::: TEXT SHOWN :::
# Do You Take A Snooze, Or Doze Off During The Day?



## Meanderer (Sep 6, 2014)

Do you find that you have a built in "Snooze Button"? 

View attachment 9531


----------



## Falcon (Sep 6, 2014)

I try not to because, if I do, I wake up bleary-eyed.  I'd rather stay awake and get my sleep when it's my regular time, at night.


----------



## Meanderer (Sep 6, 2014)

Well,  I've found it easier to take a nap since I have retired.  The workplace today, includes "nap rooms" to revive and recharge their employees.  I think in our retirement years, every room should be a nap room!


----------



## ClassicRockr (Sep 6, 2014)

Depending on how I sleep the night before, I will take a short nap, in the afternoon, in our recliner. On the weekends, again, depending on how we both slept on Friday and/or Saturday nights, we will take a couple hour nap in the afternoon........like we did today. Wife still works a full-time job, so she can't take a nap during the week, even though there are days she REALLY wishes she could. A cup of hot coco at work will keep her going.


----------



## oakapple (Sep 12, 2014)

I can't sleep during the day [though wish I could] but I do sit in a comfy chair and read or just look at the garden.I try and allow an hour for this however busy the day is.Some nights I sleep well, and others hardly at all. Par for the course when you are older.


----------



## Meanderer (Sep 12, 2014)

I remember reading about a woman in England, who only needed  15 minutes of sleep a night.  It seemed her electric bills were higher than normal.


----------



## oakapple (Sep 13, 2014)

Loved the cartoons!


----------



## hollydolly (Sep 13, 2014)

I work full time and how I wish there was such a thing in my workplace as a 'nap room' like meanderer said in his post...LOL....but yes if I'm not at work and I feel tired I definitely will sleep for an hour during the day if I need it...as I did today after a very hard week.


----------



## atwhatcost (Sep 13, 2014)

I have chronic insomnia. I can't snooze or it becomes even more chronic.

Oddly enough, hubby has chronic insomnia with CFS. He can't not nap.


----------



## Meanderer (Sep 13, 2014)

I was only thinking that if our schedule and circumstances permit it, we shouldn't feel guilty about napping.  If you are not able to, then try to find another guilt-free, fun thing to do to break up your day!


----------



## LogicsHere (Sep 13, 2014)

When I was younger, I wasn't able to take a nap, but for the last several years, I have no problem. During the week when I'm working, I can't, but on the weekends, depending on what I've been doing, I sometimes like to take a short nap.


----------



## Lady (Sep 13, 2014)

My hubby has taken a nap every day of his life,all the 42 years ive been married to him !,his nap last anything upto an hour  or more .and he still drops off to sleep as soon as his head hits the pillow..
im sure he will live to a hundred or more .


----------



## Happyflowerlady (Sep 18, 2014)

I usually don't take a nap, but now and then I just have a tired out day, and then I will sometimes lay down and sleep for two or more hours.  That is such a long one that I am not sure that it qualifies as a nap, but when I need it, I need it. 
Otherwise, I am usually finding things enough to keep busy all day, and ready to get some sleep when bedtime comes around.

Back when I used to sell insurance, and was driving for hours sometimes, I would get so sleepy that I couldn't drive and had to pull off of the road and take a short nap.  Those were only short naps, and sleeping in the front seat of a little Mazda pickup is not very comfortable in any case; so just being uncomfortable usually would wake me back up before too long.


----------



## QuickSilver (Sep 19, 2014)

I get about 7 hrs of sleep a night.  I don't need to nap during the day as I'm not tired..  But come 9pm.... nighty night.


----------
:::
- _GIVEN INSTRUCTION 1_:
For each statement, answer yes or no on whether it agrees with the napping thread, and quote the thread's deciding words.
(a) Falcon says that napping leads to waking up bleary-eyed.
(b) ClassicRockr's wife is able to nap during the work week.
(c) QuickSilver reports getting about eight hours of sleep a night.
- _GIVEN INSTRUCTION 2_:
Answer these questions from the napping thread.
(a) In what piece of furniture does ClassicRockr take a short afternoon nap?
(b) For how many years has Lady been married to her husband?
(c) In what vehicle did Happyflowerlady nap after pulling off the road?
::: ENTRIES :::
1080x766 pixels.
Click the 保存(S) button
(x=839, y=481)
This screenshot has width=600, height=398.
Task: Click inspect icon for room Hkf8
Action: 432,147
:::
- _FINISHED ANSWER 1_:
(a) Yes: "if I do, I wake up bleary-eyed."
(b) No: "she can't take a nap during the week"
(c) No: "I get about 7 hrs of sleep a night."

- _FINISHED ANSWER 2_:
(a) In their recliner.
(b) 42 years.
(c) In the front seat of a little Mazda pickup.